## WORK REQUEST
The response should contain only the line with "You are a GUI" and every line after it to the end of the listing below, duplicated exactly; no picture belongs in it.

## EXCERPTED RECORDS
· · · · · · ·

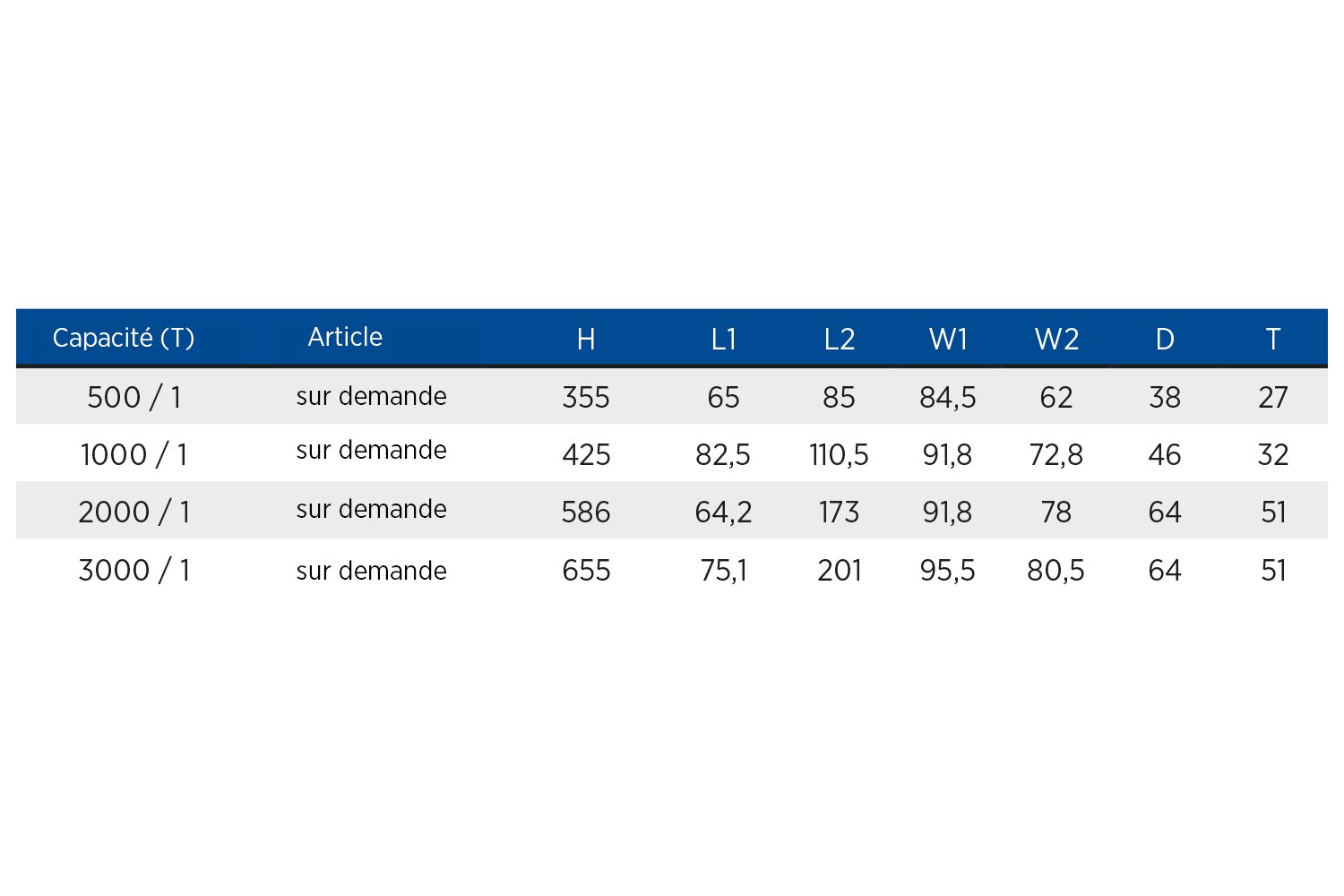This screenshot has height=896, width=1344.
Task: Click the W2 column header
Action: pos(1056,339)
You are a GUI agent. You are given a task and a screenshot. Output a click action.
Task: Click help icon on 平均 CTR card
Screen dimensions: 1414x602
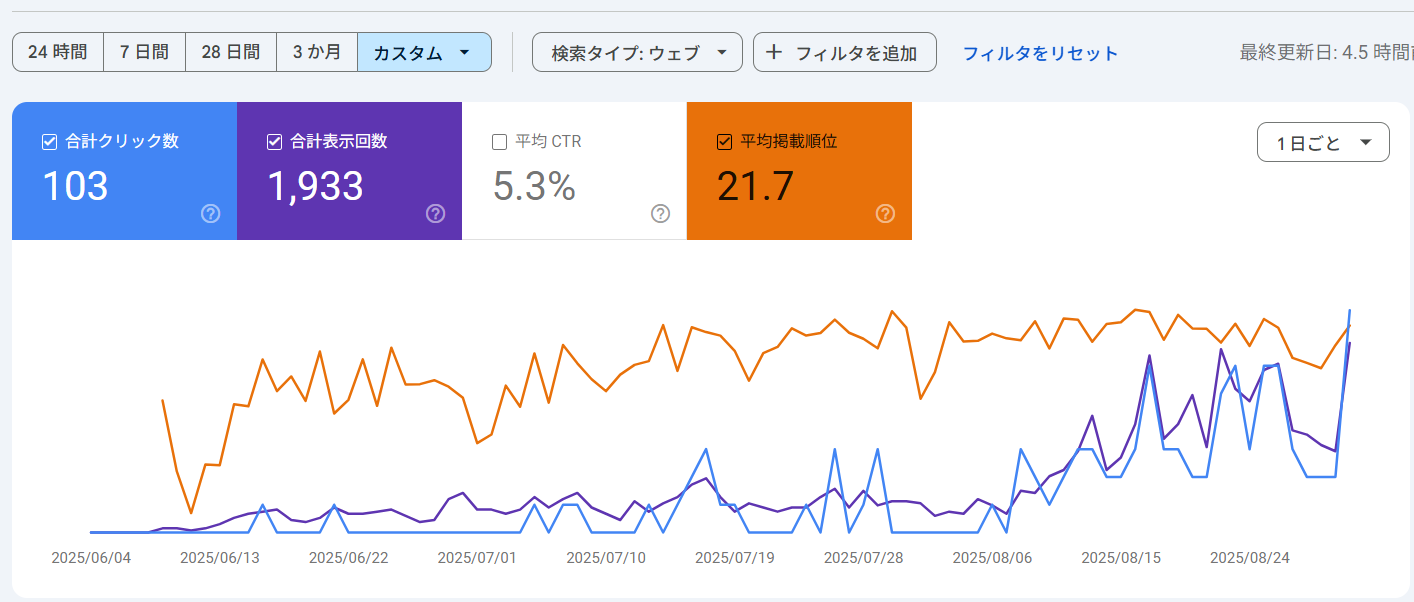tap(660, 213)
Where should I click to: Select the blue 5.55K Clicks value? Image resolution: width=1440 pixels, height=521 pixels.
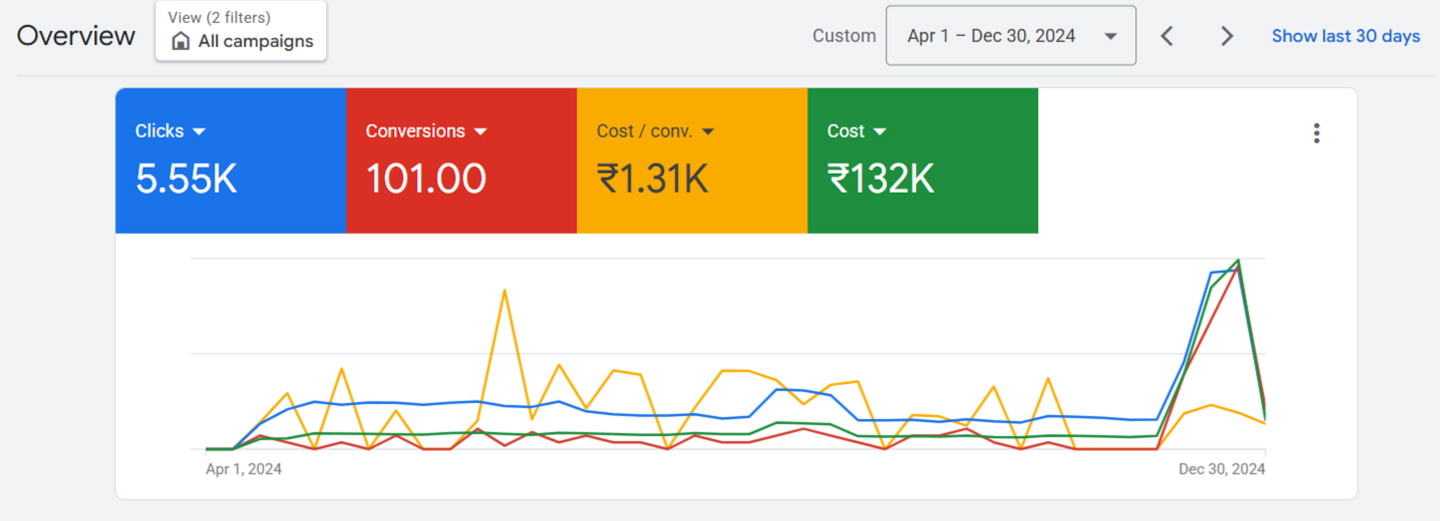pyautogui.click(x=186, y=179)
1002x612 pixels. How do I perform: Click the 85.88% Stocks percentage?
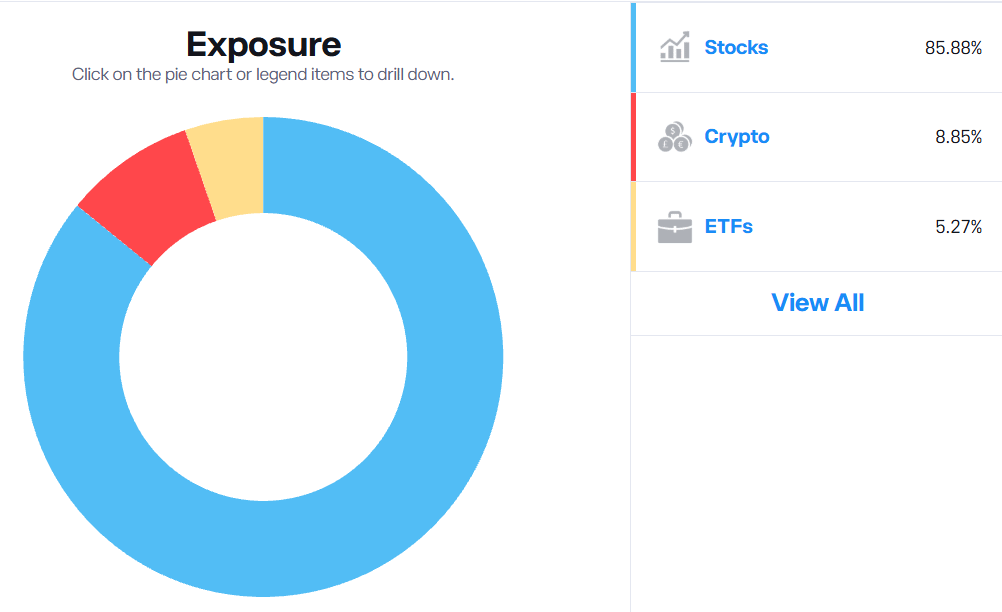[x=953, y=48]
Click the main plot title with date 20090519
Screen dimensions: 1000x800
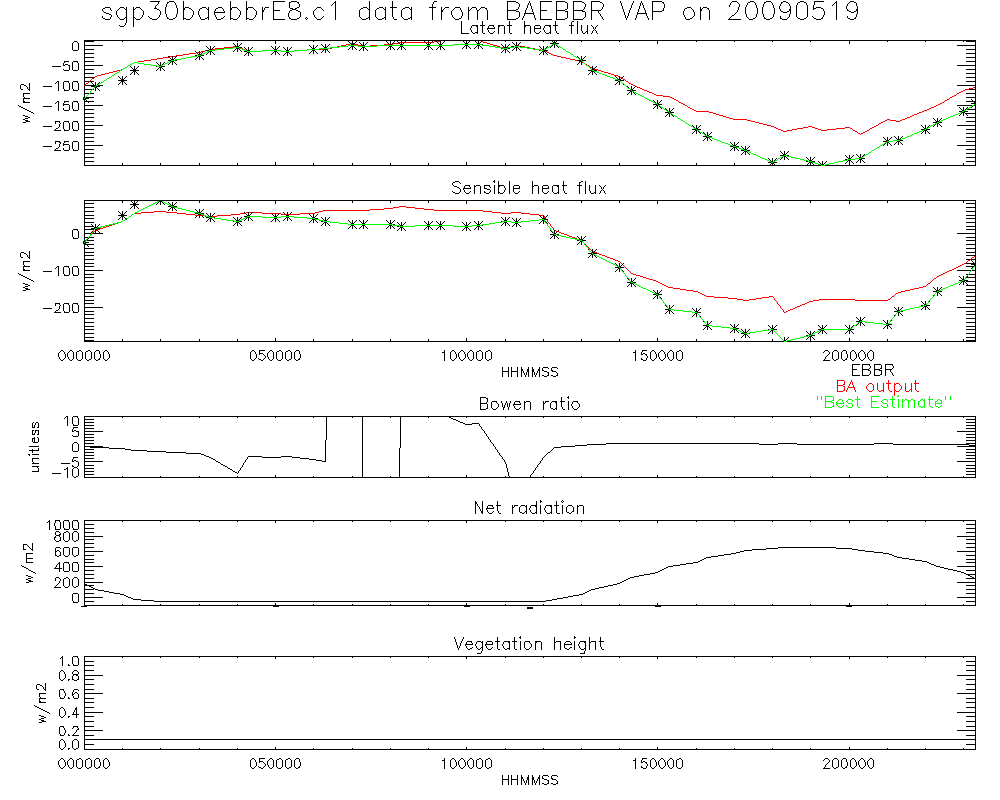click(480, 12)
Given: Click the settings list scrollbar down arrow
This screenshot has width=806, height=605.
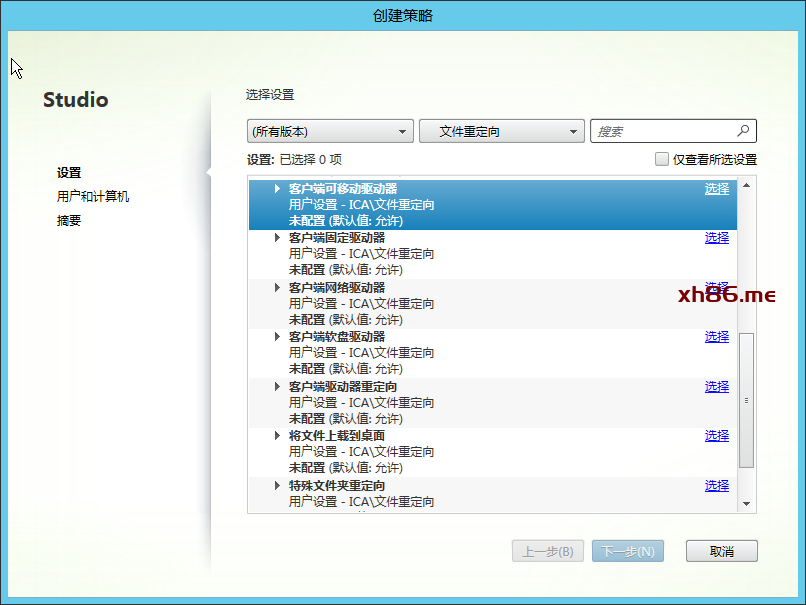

· · · · · · ·

## EXERCISE ANSWER
You are a GUI agent. You are given a task and a screenshot. Output a click action.
Task: Click help icon on 平均 CTR card
Screen dimensions: 1414x602
tap(660, 213)
Where should I click to: Select the blue 5.55K Clicks value? Image resolution: width=1440 pixels, height=521 pixels.
pyautogui.click(x=186, y=179)
1002x612 pixels. How do I perform: Click the 85.88% Stocks percentage?
[x=953, y=48]
Click the main plot title with date 20090519
Screen dimensions: 1000x800
click(480, 12)
Given: Click the settings list scrollbar down arrow
This screenshot has width=806, height=605.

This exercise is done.